Influences: Stanley Cavell, Pauline Kael, J. Hoberman

This is not the Cinecultist. It is David Edelstein, film reviewer for Slate. Read the whole scoop in Aaron Aradillas' interview on RockCritics.com. [via GreenCine Daily]

Posted by karen at 2:53 PM |

Ah, To Be A Variety Film Critic...

Two of the more choice sentences from the review of Dukes of Hazzard by Variety's chief tv critic Brian Lowry [subscription required] :

Urban box office appears unpredictable, but hicks don't figure to nix this sticks pic.

In that respect, credit Dukes of Hazzard with managing to make a juvenile romp with free-spirited rednecks go down as smoothly as a slug o' moonshine on a hot August night.

Can you believe people get paid to write this way?

Posted by karen at 2:00 PM |

June 8, 2005

Tom Cruise: Celebrity As Performance Art?

Essential reading -- Ken Tucker on Tom Cruise in this week's New York magazine:

How edifying to see a superstar saying things the way he wants to say them, unmediated. Even if some of those things are offensive, or dogmatic, or just plain incomprehensible. Why would he say them if they werent what he actually felt? Hes not winning anyone over with his charm offensive, and that fact only makes his words seem more, not less, candid.
Posted by karen at 8:51 AM |

May 4, 2005

Jealousy

Sometimes Matthew Baldwin at Defective Yeti seems to like making all other writers about movies just look bad. Here he did it again, with a simple Darth Vader song. Sigh. Damn him, it's too brilliant.

Posted by karen at 12:02 AM |

April 28, 2005

Sex and the Cinema

Should Cinecultist be concerned that we've seen almost all the films mentioned in Stephen Holden's Critic's Notebook article in the New York Times about hardcore simulated sex in films? This includes Lukas Moodysson's A Hole In My Heart which CC caught a few weeks ago at the Film Society with The Man, LM in attendance. With his witty "well, what do you think the movie means?" retorts, Cinecultist was won over for life but we'd like to warn any potential viewers to steel themselves for the extreme labial surgery and de Sadean feeding scenes. They're not for the squemish. And yet, their unflinching quality makes for a kind of cathertic cinema experience. That's the odd thing about film which pushes boundaries, we almost feel like better people for having gone to those far reaches with the filmmaker.
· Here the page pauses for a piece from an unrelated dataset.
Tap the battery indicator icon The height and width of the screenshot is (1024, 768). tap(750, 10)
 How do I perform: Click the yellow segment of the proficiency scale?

Posted by karen at 8:21 AM |

February 12, 2005

Mr. Do and Mr. Don't Go To The Festival

Mr. Do & Mr. Don't

Artist and film critic M.E. Russell displays some movie etiquette with his characters Mr. Do and Mr. Don't in honor of the Portland International Film Festival starting this weekend. Click over to his blog CulturePulp, to read the entire series of strips then hang around to read his previous movie reviews published in the Oregonian and on DVD Journal.

His finely wrought characterization and gentle ribbing on our geeky subculture makes Cinecultist nostalgic for our days spent waiting in line in the alley alongside the Egyptian theater before Seattle International Film Festival screenings. Ahh, Northwest hipsters, how we miss you! You smell so much more working class than our trust fund-ish fellow residents of the Eee Vee.

[Thanks Michael for the link and the reprint permission. Just because one can control-click-save doesn't mean one should.]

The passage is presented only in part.